[Stored items]
======

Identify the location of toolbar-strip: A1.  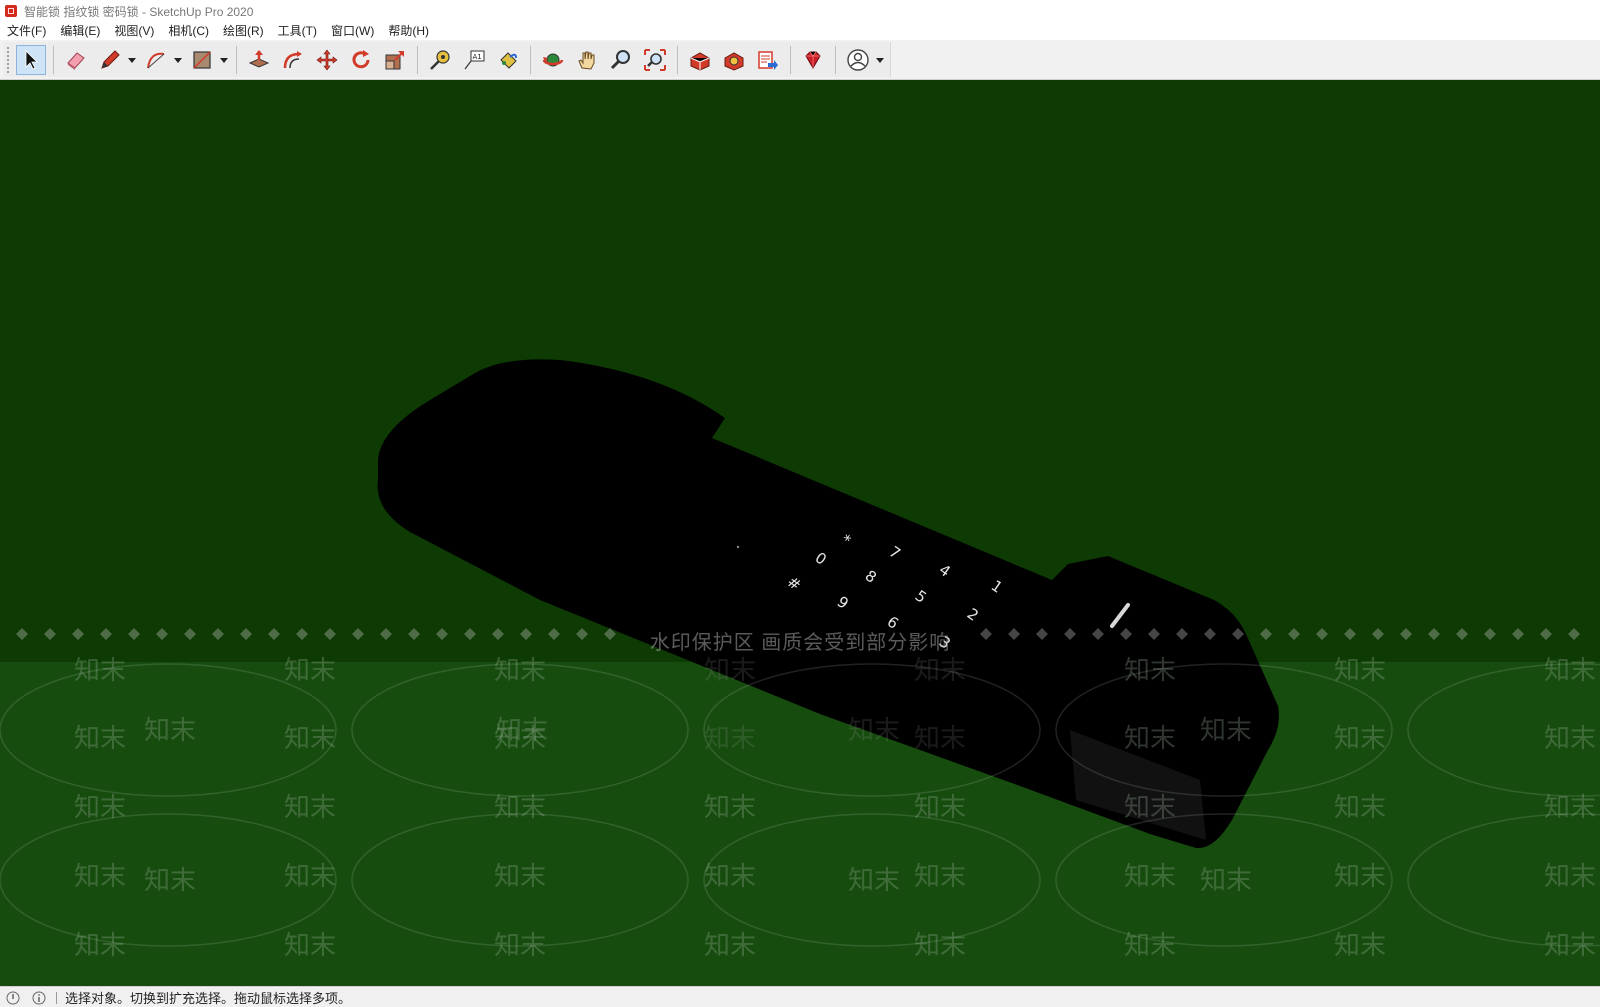
(448, 60).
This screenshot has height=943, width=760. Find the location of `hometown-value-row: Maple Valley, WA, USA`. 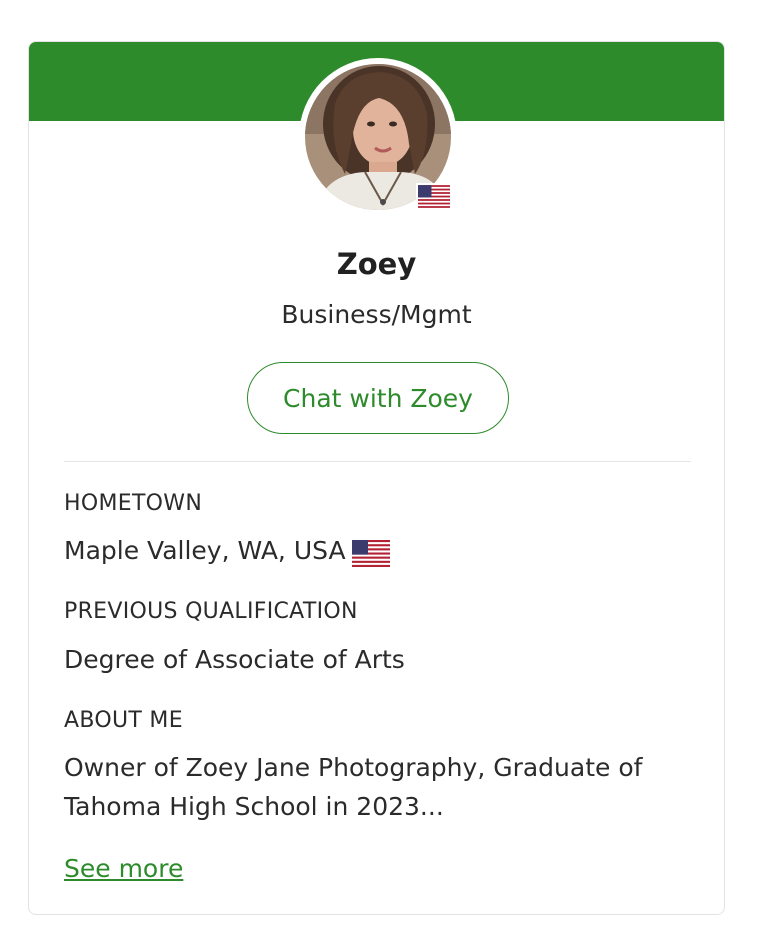

hometown-value-row: Maple Valley, WA, USA is located at coordinates (227, 550).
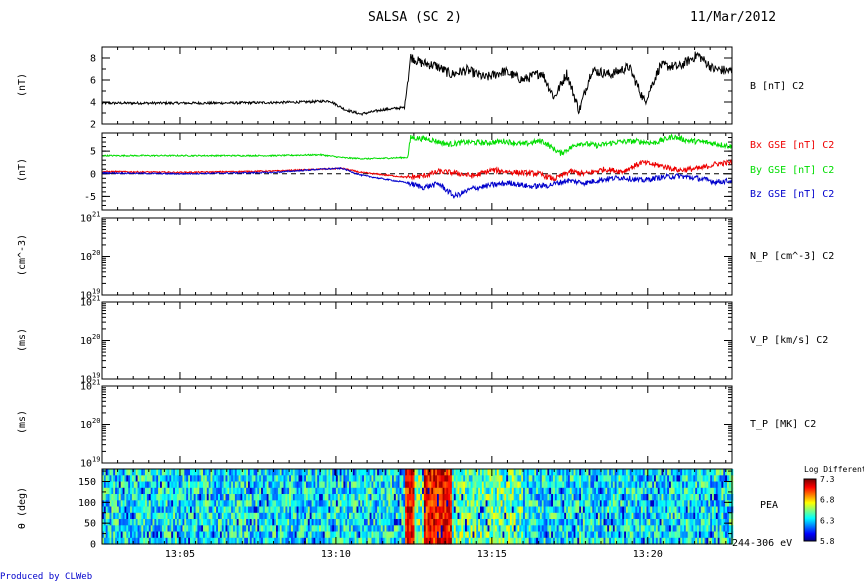  I want to click on legend-vp: V_P [km/s] C2, so click(789, 340).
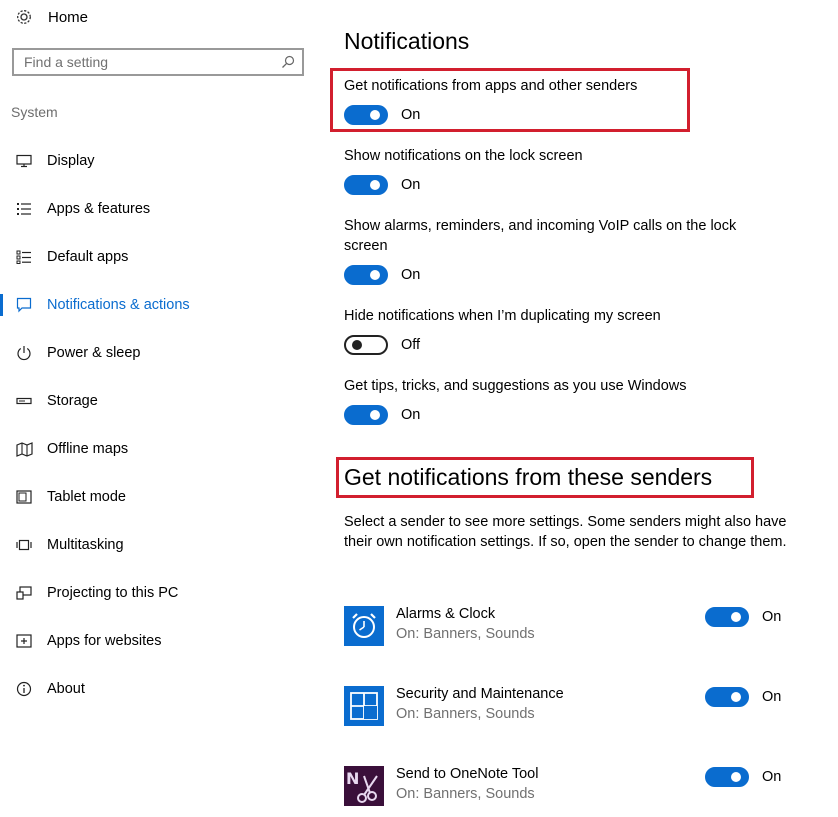  What do you see at coordinates (352, 778) in the screenshot?
I see `svg-text: N` at bounding box center [352, 778].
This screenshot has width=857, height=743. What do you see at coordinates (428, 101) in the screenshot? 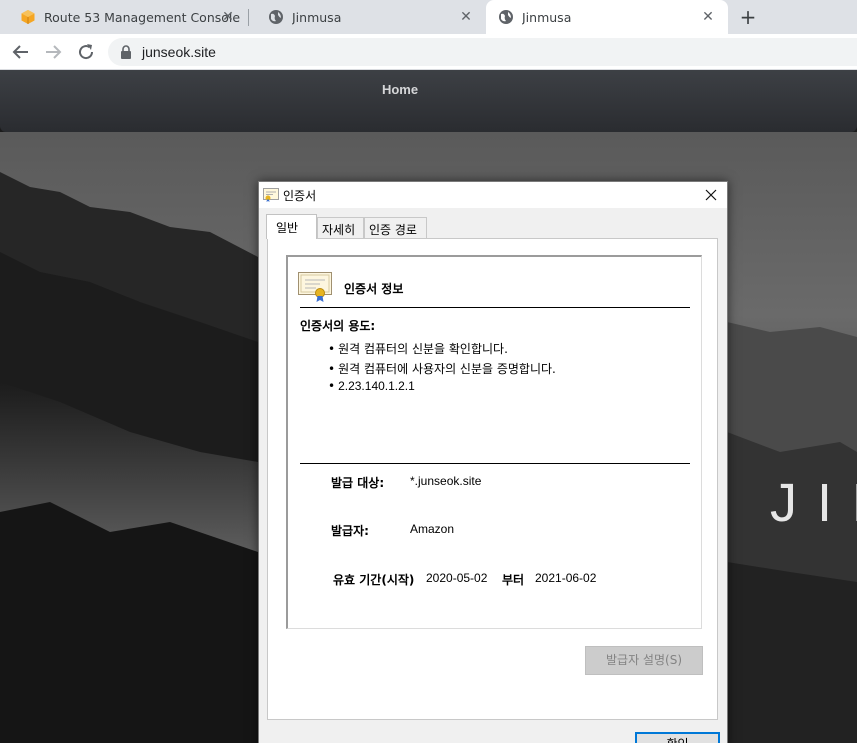
I see `site-navbar: Home` at bounding box center [428, 101].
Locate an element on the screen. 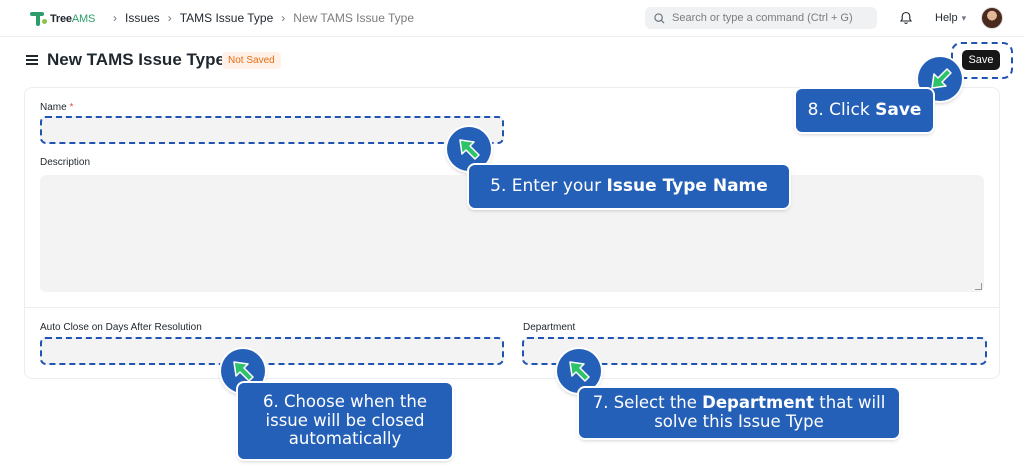 The width and height of the screenshot is (1024, 470). breadcrumb-current: New TAMS Issue Type is located at coordinates (354, 18).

======

**Exercise requirements**: Output every line from the start of the stored items above down to the line containing "center [352, 778].", with both ends included. Leave the pictures out of your answer.

**Result**:
Identify the location of toolbar-strip: A1.  
(448, 60).
This screenshot has height=943, width=760. Find the location of `hometown-value-row: Maple Valley, WA, USA`. 

hometown-value-row: Maple Valley, WA, USA is located at coordinates (227, 550).
  I want to click on legend-vp: V_P [km/s] C2, so click(789, 340).
  What do you see at coordinates (352, 778) in the screenshot?
I see `svg-text: N` at bounding box center [352, 778].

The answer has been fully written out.